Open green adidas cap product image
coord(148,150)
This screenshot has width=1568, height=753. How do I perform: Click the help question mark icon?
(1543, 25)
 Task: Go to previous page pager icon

════

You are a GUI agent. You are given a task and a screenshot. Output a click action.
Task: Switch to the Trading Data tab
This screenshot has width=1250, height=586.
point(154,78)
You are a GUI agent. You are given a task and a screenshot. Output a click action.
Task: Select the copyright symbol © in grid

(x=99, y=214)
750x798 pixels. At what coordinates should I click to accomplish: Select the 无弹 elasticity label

════

To be done
Quote the material word for word, beginning at the line that has "Open green adidas cap product image" and ending after the line that has "Task: Go to previous page pager icon".

The answer
Open green adidas cap product image
coord(148,150)
This screenshot has width=1568, height=753. How do I perform: Click the help question mark icon?
(1543, 25)
 Task: Go to previous page pager icon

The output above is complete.